Exercise input =>
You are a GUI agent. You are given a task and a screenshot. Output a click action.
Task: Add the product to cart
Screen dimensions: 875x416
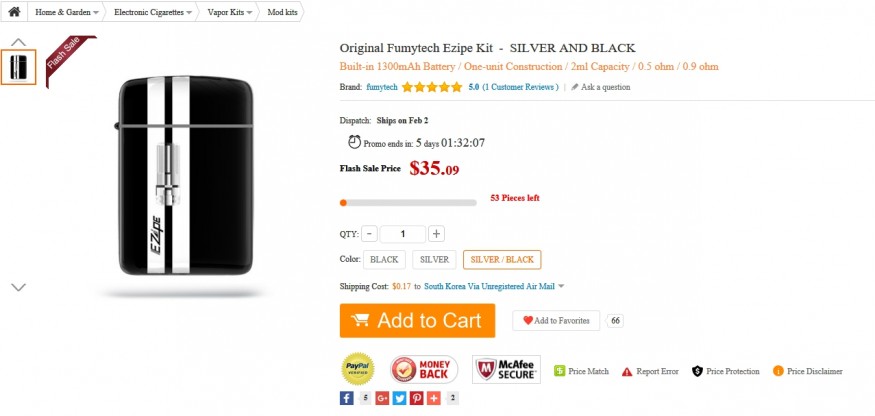(417, 321)
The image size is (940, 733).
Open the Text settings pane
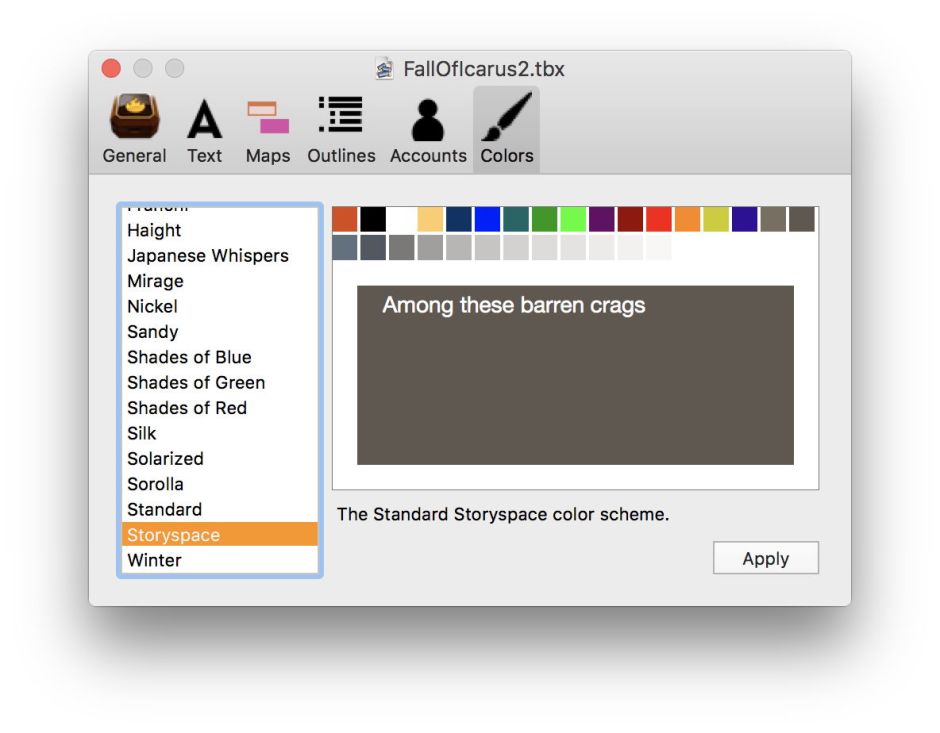[205, 128]
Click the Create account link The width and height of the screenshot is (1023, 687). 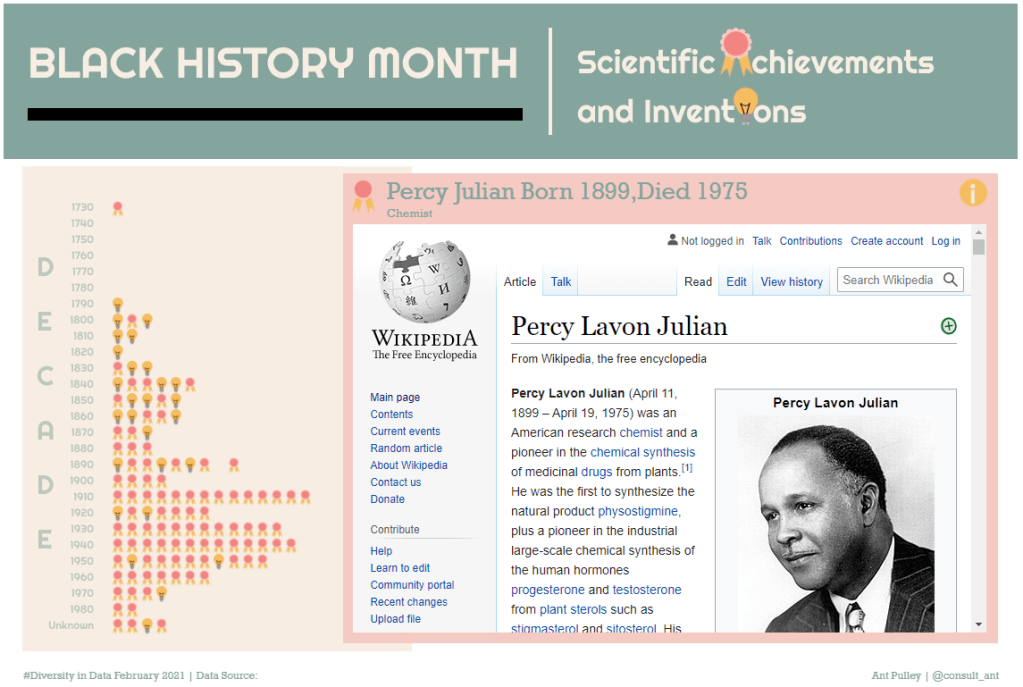point(886,241)
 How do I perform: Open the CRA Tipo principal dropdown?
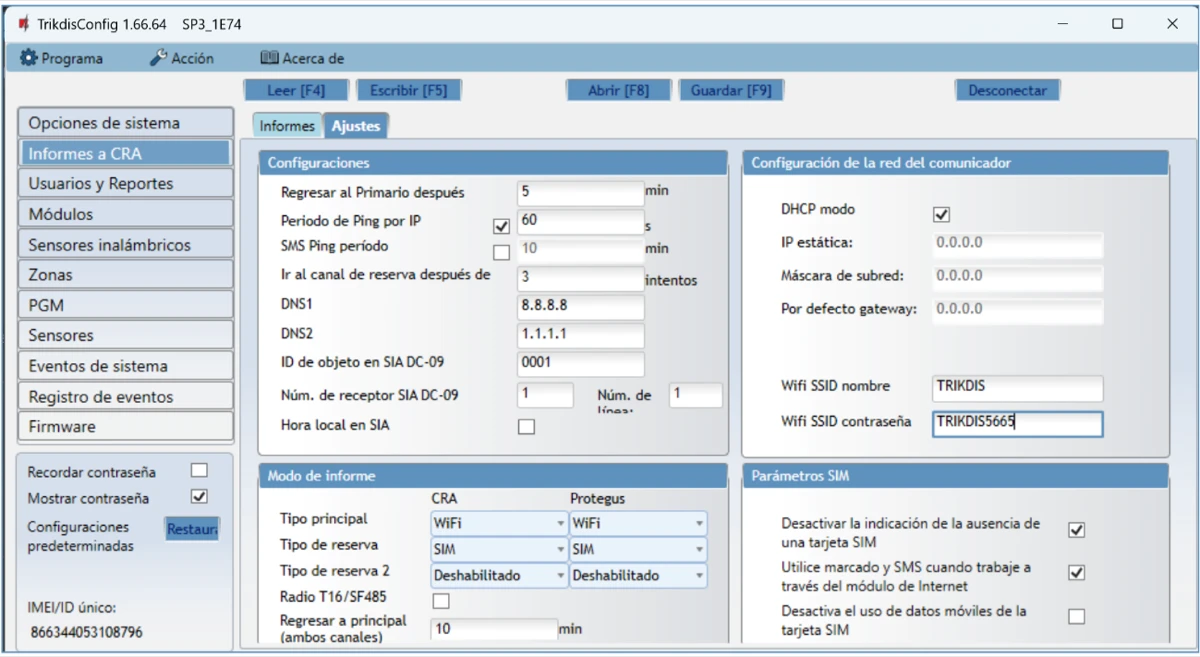click(x=498, y=522)
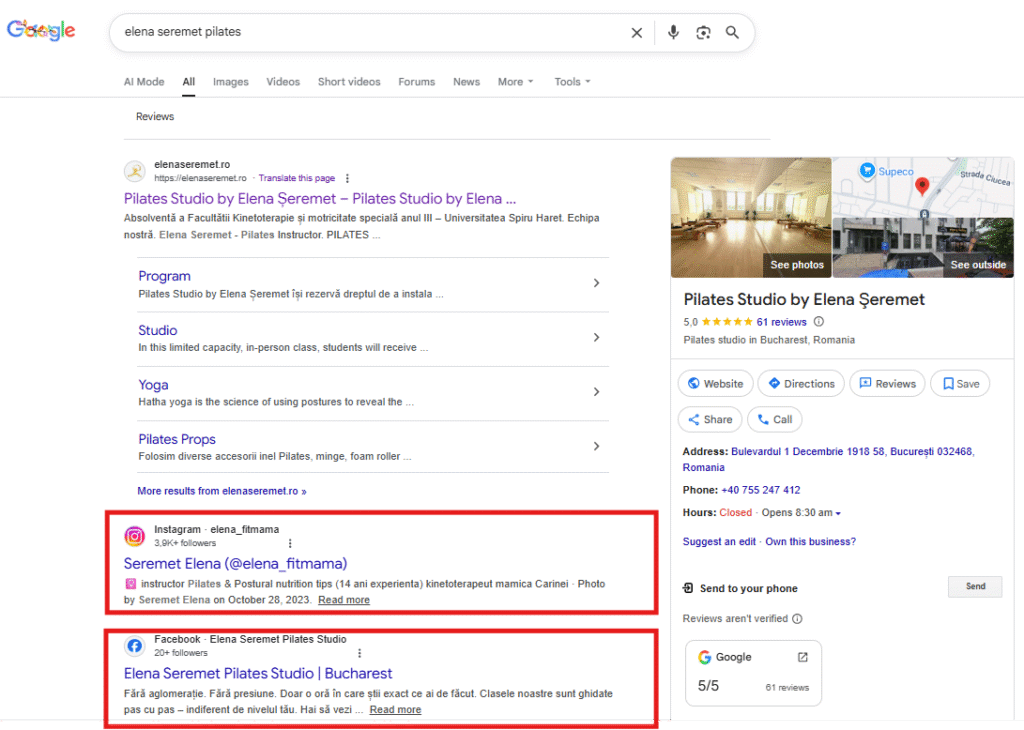Open the AI Mode tab
This screenshot has height=730, width=1024.
[143, 82]
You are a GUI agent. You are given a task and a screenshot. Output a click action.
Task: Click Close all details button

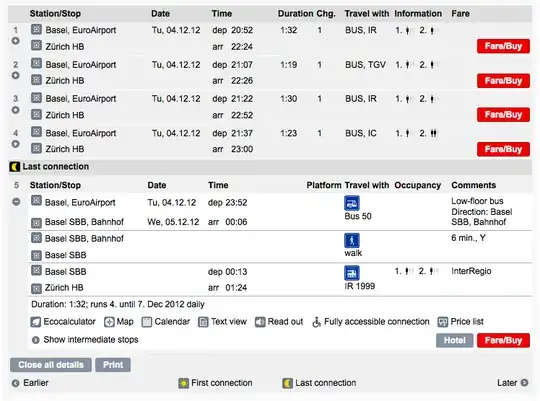coord(51,365)
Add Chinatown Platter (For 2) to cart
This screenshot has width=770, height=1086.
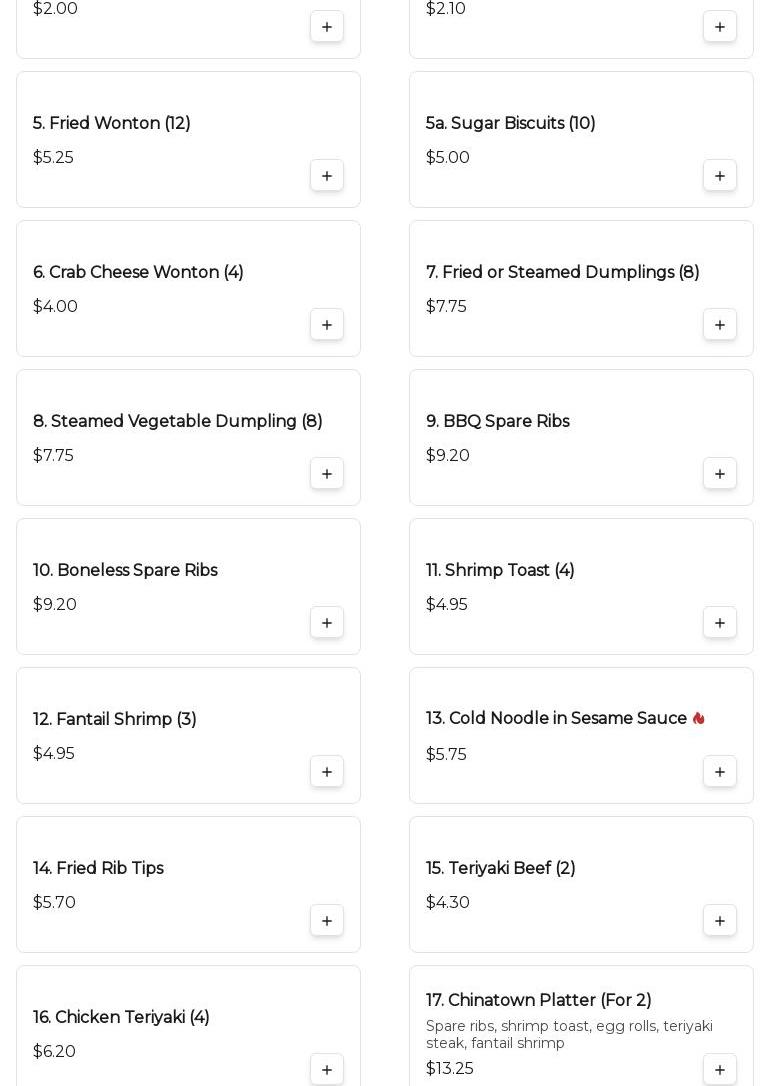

Task => Everything from the line containing "Task: Click Close all details button" to the last line of the listing above is to be written out exactly, except the pictures, and nothing else.

The answer =>
Task: Click Close all details button

coord(51,365)
Add Chinatown Platter (For 2) to cart
This screenshot has width=770, height=1086.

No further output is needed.